» **STUDY TEXT**:
^^^^

E-commerce Business Plan - What is it and How to Write One?
Are you planning to start an e-commerce business? Do you want to get a better sense of all the factors that can affect it (global economy, industry trends, competitors, etc.)? Do you want to define and prioritize your business objectives? Do you need to apply for a loan or an investment to jump-start your company?
If you answered “Yes” to any of these questions, you need an e-commerce business plan.
An e-commerce business plan can benefit you in numerous ways.
For one thing, it will help you define your business goals and will give you a better idea of how you can achieve them.
For another, it will help you identify potential challenges. It will also help you overcome them as they occur. In addition, it will guide your marketing and sales efforts so that you can successfully grow your business.
Last but not least, there is no way to apply for a loan or an investment without a business plan. At the very least, it will assure banks that you will be able to pay off your debt, and help investors determine how high their potential ROI (Return On Investment) will be.
So far, so good. But how do you even begin writing an e-commerce business plan? And, if you have never written one before, how do you make sure you do it right?
This is what we will tackle in this comprehensive and straightforward step-by-step guide!
A step-by-step guide to writing an outstanding e-commerce business plan
The executive summary can either be a separate document or a part of your business plan. Either way, it should be compelling, positive and concise because it is the first thing investors will read.
Sure, they don’t have the time to read a 50-page business plan. But they can certainly afford to read a 2 page summary of it. And if it gets their attention, chances are they will ask for your complete business plan.
Keep in mind that the point of the executive summary is to provide investors and banks with just about enough information to get them interested in your business.
This is why it is best if you write it after you have written and revised your entire business plan. This way you will have a very clear idea of what you should include in the summary.
If you need to get a better idea of what you can include, you can click here and see an example.
Similar to the executive summary, the company description should be straightforward. Generally, this is what you should include in it:
- Company name
- Ownership. What is the legal structure of the company? Is it a sole proprietorship, a partnership, etc.?
- Founders. What are the names of the company founders? What are their roles in the company (CEO, CTO, CFO, etc.)? What are their skills and expertise?
- Team. What is the background of your key employees? How can their experience help you build a successful online business?
- Business objectives. What goals do you want to achieve in 1, 2, or 5 years? How do you plan to achieve them? What are the potential challenges? How do you plan to overcome them?
- Company values. Your company values are an essential part of your company culture. They are also, in a way, the identity of your business. This is how Net-a-Porter, one of the world’s leading online fashion brands, presents its company values.
When presenting their corporate culture, they also use words like ‘professional’, ‘gracious’, ‘diversity’, ‘pioneering spirit’ and ‘can-do attitude’ which perfectly describe their global and truly fascinating brand.

^^^^

» **INFORMATION SHOWN**:
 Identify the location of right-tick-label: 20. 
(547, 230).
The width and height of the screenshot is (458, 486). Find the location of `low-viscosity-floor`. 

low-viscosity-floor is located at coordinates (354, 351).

^^^^

» **PROBLEM SET**:
1) Copy the e-commerce business plan guide word for word, from "E-commerce Business Plan - What" up to and including "e-commerce business plan.".
2) Answer these questions from the e-commerce business plan guide:
(a) How many pages long is the summary that investors can afford to read?
(b) Which online fashion brand is given as an example of presenting company values?
(c) What does ROI stand for?

» **ANSWERS PER TASK**:
1)
E-commerce Business Plan - What is it and How to Write One?
Are you planning to start an e-commerce business? Do you want to get a better sense of all the factors that can affect it (global economy, industry trends, competitors, etc.)? Do you want to define and prioritize your business objectives? Do you need to apply for a loan or an investment to jump-start your company?
If you answered “Yes” to any of these questions, you need an e-commerce business plan.

2)
(a) 2 pages
(b) Net-a-Porter
(c) Return On Investment